## [DIRECTIVES]
a) For each statement below, say whether it agrees with the three-star orbit thread: (i) the book gives the answer as 2pi*sqrt[(sqrt(3)*R^3)/(GM)]; (ii) the reply finds the mistake in the poster's first equation; (iii) the poster says they are 14. Answer yes or no for each, and quote the words of the thread that decide it.
b) Resume the three-star orbit thread after its final line, keeping the voice of the reply.

## [SOURCE EXCERPT]
□ □ □ □ □
Re: Finding a formula for the period of orbital motion in terms of the orbital

The question: "Three identical stars, at the vertices of an equilateral triangle, orbit about their common center of mass. Find the period of this orbital motion in terms of the orbital radius, R, and the mass of each star, M.

         vector v  
         <------- M
               *  @  *
          *      / \      *
                /   \     
               /     \
       *      /       \       *
             /         \
            /     @.    \
      *    /     CM  .R  \     *   /
          /            .  \       /vector v
     M @   -----------------     /
      \*                     *@M
       \
vector v\ *               *
              *      *

(v denotes velocity, CM denotes center of mass, M = mass of each star, R denotes orbital radius) [Difficulty] The answer given by the book is 2pi*sqrt[(sqrt(3)*R^3)/(GM)]. [Thoughts] The centripetal acceleration is v^2/R, and v = 2pi/T, where T is the period or time for one revolution, 2pi. F = ma = M*(v^2/R) = M* [(2pi/T)^2]/R. Do I have to use Newton's Law of Universal Gravitation F = G * m_1 * m_2/r^2, and set it equal to my above equation (I don't think so, since CM, or center of mass, is not a point mass and thus there is no attraction between each star and the CM)? If setting it equal to my above equation is the correct way, then m_1 = M and M_2 = CM, and the term M is eliminated, which I don't think is the correct way of solving this problem. Please help me, please! Any hint will be appreciated. Thank you in advance! (I think the sqrt(3)in the book's answer has to do with the 3 stars, since there are 3 of them.) Thank you so much. By the way, I am only 14 and am studying physics and calculus on my own. "

You are on the right track, but you made a mistake early. Your second equation, "v=2pi/T", should be "v=2piR/T".

From there, you can work out that
T = 2piR/sqrt(a_cR)
where a_c is the centripetal acceleration.
□ □ □ □ □
Text and item location entries
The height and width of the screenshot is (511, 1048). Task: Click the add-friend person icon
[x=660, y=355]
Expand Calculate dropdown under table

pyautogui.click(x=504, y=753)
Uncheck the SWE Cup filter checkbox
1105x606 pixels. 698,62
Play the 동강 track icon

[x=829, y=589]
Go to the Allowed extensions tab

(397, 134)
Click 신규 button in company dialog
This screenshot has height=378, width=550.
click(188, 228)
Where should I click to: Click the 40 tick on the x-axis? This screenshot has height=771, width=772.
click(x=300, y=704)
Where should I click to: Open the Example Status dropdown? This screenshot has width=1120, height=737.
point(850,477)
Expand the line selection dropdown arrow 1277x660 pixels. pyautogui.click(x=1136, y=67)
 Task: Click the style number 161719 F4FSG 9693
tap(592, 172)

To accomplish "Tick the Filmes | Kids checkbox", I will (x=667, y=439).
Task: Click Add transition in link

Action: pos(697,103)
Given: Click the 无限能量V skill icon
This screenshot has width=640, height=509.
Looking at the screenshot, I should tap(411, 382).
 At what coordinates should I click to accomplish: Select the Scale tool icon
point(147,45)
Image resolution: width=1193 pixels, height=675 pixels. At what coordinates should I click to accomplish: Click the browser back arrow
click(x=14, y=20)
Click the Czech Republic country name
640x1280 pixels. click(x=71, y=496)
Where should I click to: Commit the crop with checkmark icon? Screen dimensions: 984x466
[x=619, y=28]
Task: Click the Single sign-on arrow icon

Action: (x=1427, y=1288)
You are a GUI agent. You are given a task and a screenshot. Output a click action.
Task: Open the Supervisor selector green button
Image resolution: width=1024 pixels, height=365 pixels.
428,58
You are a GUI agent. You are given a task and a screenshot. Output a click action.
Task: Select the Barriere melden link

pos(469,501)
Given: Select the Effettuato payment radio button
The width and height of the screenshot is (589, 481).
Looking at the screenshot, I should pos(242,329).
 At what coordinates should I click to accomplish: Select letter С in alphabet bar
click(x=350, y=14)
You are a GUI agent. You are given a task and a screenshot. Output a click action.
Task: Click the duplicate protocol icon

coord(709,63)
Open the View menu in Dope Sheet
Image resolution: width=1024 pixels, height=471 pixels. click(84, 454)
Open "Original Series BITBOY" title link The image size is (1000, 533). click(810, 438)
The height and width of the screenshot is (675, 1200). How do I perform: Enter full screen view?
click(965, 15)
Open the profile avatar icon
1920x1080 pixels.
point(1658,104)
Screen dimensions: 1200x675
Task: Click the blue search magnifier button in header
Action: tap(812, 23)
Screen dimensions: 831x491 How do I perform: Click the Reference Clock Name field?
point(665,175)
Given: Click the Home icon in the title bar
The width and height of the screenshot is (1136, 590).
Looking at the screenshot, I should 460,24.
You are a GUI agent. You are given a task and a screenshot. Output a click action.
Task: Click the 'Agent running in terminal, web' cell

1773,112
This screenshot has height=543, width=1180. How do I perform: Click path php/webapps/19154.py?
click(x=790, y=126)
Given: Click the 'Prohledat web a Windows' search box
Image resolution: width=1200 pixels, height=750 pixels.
□ □ □ □ □
## [EXPECTED OUTPUTS]
a)
(i) Yes: "The answer given by the book is 2pi*sqrt[(sqrt(3)*R^3)/(GM)]."
(ii) No: "Your second equation, "v=2pi/T", should be "v=2piR/T"."
(iii) Yes: "I am only 14"

b)
You had the right idea when you were talking about Newton's Law of Universal Gravitation, but the details are important! With a three-body problem you have to work out the gravitational force between each pair of bodies unless you know something about the symmetry which can simplify the task. In this case there is some symmetry: If you consider one star at a time, there are two forces acting on it, one from each of the other two stars. But neither of those forces points toward the center of the orbit, so we must work out the vector components of each force. Are you familiar with vector components? If not, look at this page at Wikipedia, for example. If you decompose the force (due to one of the other stars) into two components, one directed toward the center of the system and the other at 90 degrees from that, the 2nd component will be exactly in the opposite direction as the 2nd component due to the other star (the third star of the system), so the sum of those two components will be zero. Therefore the symmetry allows you to consider only the components directed toward the center of the system.

It turns out that the sqrt(3) factor is due to the 30-degree angle between each of the two forces and the direction of the center of the system, because the cosine of a 30-degree angle is sqrt(3)/2. Hopefully you know enough trigonometry to be familiar with sines and cosines.

The answer provided for you by your book is correct, so I am not going to work out all the details for you. But I will provide some hints:
1. What is the distance between each pair of stars?
2. What is the angle between each side of the triangle and the center of the system?
3. Use Newton's Law of Universal Gravitation to work out the force between each pair of stars.
4. How many star pairs do you need to consider when working out the total force on one of the stars?
5. Once you know the force, how do you figure the acceleration on each star? What is this acceleration equivalent to?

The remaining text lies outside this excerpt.